(Beginning of Input)
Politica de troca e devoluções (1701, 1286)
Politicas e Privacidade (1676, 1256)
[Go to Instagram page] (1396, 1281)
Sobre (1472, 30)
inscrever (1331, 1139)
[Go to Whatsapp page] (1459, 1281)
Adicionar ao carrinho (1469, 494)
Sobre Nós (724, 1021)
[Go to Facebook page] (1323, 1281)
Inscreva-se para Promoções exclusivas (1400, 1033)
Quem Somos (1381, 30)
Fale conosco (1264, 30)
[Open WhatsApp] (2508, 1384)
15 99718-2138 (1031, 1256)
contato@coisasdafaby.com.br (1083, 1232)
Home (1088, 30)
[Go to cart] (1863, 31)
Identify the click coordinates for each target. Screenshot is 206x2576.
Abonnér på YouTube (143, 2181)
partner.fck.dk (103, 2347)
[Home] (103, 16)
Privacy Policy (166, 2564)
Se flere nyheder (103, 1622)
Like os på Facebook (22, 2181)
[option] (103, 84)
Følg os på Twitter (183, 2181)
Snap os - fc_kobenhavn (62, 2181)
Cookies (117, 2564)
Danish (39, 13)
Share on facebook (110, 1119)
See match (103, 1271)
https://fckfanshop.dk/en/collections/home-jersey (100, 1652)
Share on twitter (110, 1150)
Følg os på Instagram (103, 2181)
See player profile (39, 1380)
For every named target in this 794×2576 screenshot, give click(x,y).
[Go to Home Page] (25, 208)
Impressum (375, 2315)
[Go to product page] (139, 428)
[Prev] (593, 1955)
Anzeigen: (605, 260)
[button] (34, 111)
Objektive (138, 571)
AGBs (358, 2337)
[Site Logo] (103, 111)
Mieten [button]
(End of Input)
Problem statement: Every record must be transcribed precisely, down to the last character.

Exercise response:
Politica de troca e devoluções (1701, 1286)
Politicas e Privacidade (1676, 1256)
[Go to Instagram page] (1396, 1281)
Sobre (1472, 30)
inscrever (1331, 1139)
[Go to Whatsapp page] (1459, 1281)
Adicionar ao carrinho (1469, 494)
Sobre Nós (724, 1021)
[Go to Facebook page] (1323, 1281)
Inscreva-se para Promoções exclusivas (1400, 1033)
Quem Somos (1381, 30)
Fale conosco (1264, 30)
[Open WhatsApp] (2508, 1384)
15 99718-2138 (1031, 1256)
contato@coisasdafaby.com.br (1083, 1232)
Home (1088, 30)
[Go to cart] (1863, 31)
Identify the click coordinates for each target. Screenshot is 206x2576.
Abonnér på YouTube (143, 2181)
partner.fck.dk (103, 2347)
[Home] (103, 16)
Privacy Policy (166, 2564)
Se flere nyheder (103, 1622)
Like os på Facebook (22, 2181)
[option] (103, 84)
Følg os på Twitter (183, 2181)
Snap os - fc_kobenhavn (62, 2181)
Cookies (117, 2564)
Danish (39, 13)
Share on facebook (110, 1119)
See match (103, 1271)
https://fckfanshop.dk/en/collections/home-jersey (100, 1652)
Share on twitter (110, 1150)
Følg os på Instagram (103, 2181)
See player profile (39, 1380)
For every named target in this 794×2576 screenshot, give click(x,y).
[Go to Home Page] (25, 208)
Impressum (375, 2315)
[Go to product page] (139, 428)
[Prev] (593, 1955)
Anzeigen: (605, 260)
[button] (34, 111)
Objektive (138, 571)
AGBs (358, 2337)
[Site Logo] (103, 111)
Mieten [button]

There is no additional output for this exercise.